Center of a circle rolling on the graph of a sinusoidal function ( say $f(x)=3\cos(x/3) $)

analytic geometrygraphing-functionssoft-questiontrigonometry

I'd like to draw a circle rolling on the graph of the function $f(x)=3(\cos \frac{x}{3})$.

I've set radius = 3 units.

My idea was as follows :

(1) define a point $P=(a, f(a)) $ ( with $a$ varying over some interval )

(2) defining a tangent function at $P$ and then a function corresponding to the perpendicular to this tangent at $P$

(3) defining , uning trigonometry, a point located on this perpendicular at 3 units from point $P$ , in order to use this point as the center of the desired circle

My question : how to use the tangent function in order the center of the circle not to lie below the curve when the point goes upward ( as one can see on the image below )?

Here my attempt using Desmos : https://www.desmos.com/calculator/tpdfunm1kd

enter image description here

enter image description here

Best Answer

$y = 3 \cos (\frac{x}{3})$

$y' = - \sin (\frac{x}{3})$

So the slope of normal line at point $(t, 3 \cos (\frac{t}{3})$ is $ \cfrac {1}{\sin (\frac{t}{3})}$.

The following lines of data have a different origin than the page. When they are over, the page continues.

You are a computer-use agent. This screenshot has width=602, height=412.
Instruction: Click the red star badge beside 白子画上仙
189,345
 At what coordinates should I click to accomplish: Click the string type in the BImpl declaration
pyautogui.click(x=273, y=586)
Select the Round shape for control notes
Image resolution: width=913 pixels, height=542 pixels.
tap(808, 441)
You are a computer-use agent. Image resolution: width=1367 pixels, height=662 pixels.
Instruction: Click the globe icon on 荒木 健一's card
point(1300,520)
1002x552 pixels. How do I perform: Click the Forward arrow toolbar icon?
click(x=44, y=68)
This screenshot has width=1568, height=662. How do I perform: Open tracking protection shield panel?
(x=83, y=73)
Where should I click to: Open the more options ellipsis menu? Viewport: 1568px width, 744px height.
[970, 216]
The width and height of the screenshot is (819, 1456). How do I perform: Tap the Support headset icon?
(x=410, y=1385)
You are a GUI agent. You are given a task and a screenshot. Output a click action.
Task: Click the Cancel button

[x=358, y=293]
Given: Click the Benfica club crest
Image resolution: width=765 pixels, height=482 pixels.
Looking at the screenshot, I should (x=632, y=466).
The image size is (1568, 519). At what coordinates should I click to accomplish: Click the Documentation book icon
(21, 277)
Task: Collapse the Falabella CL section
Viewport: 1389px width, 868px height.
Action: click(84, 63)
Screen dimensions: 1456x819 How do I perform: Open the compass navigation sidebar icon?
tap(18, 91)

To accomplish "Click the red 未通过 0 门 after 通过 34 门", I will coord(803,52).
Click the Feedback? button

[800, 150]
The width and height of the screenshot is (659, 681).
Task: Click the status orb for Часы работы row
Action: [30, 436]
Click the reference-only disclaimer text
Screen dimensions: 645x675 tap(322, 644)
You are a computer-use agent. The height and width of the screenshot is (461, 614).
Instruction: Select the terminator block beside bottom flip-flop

If the normal line makes angle $\theta$ with $x$-axis,

$\cos \theta = \cfrac{\sin (\frac{t}{3})}{\sqrt{1 + \sin^2 (\frac{t}{3}})}$

$\sin \theta = \cfrac{1}{\sqrt{1 + \sin^2 (\frac{t}{3}})}$

The center of the circle will be on the normal line and if radius of the circle is $3$, its coordinates will be,

$(t + 3 \cos\theta, 3 \cos (\frac{t}{3}) + 3 \sin \theta)$

This will be a circle that will be above the curve at all points and equation of circle is,

$\left(x-t-\frac{3\sin(t/3)}{\sqrt{1+\sin^2 (t/3)}}\right)^2 + \left(y-3\cos(t/3)-\frac{3}{\sqrt{1+\sin^2(t/3)}}\right)^2 = 3^2$

Also note that if the radius of the circle is large, it will slide on the curve but another point on the circle may intersect the curve.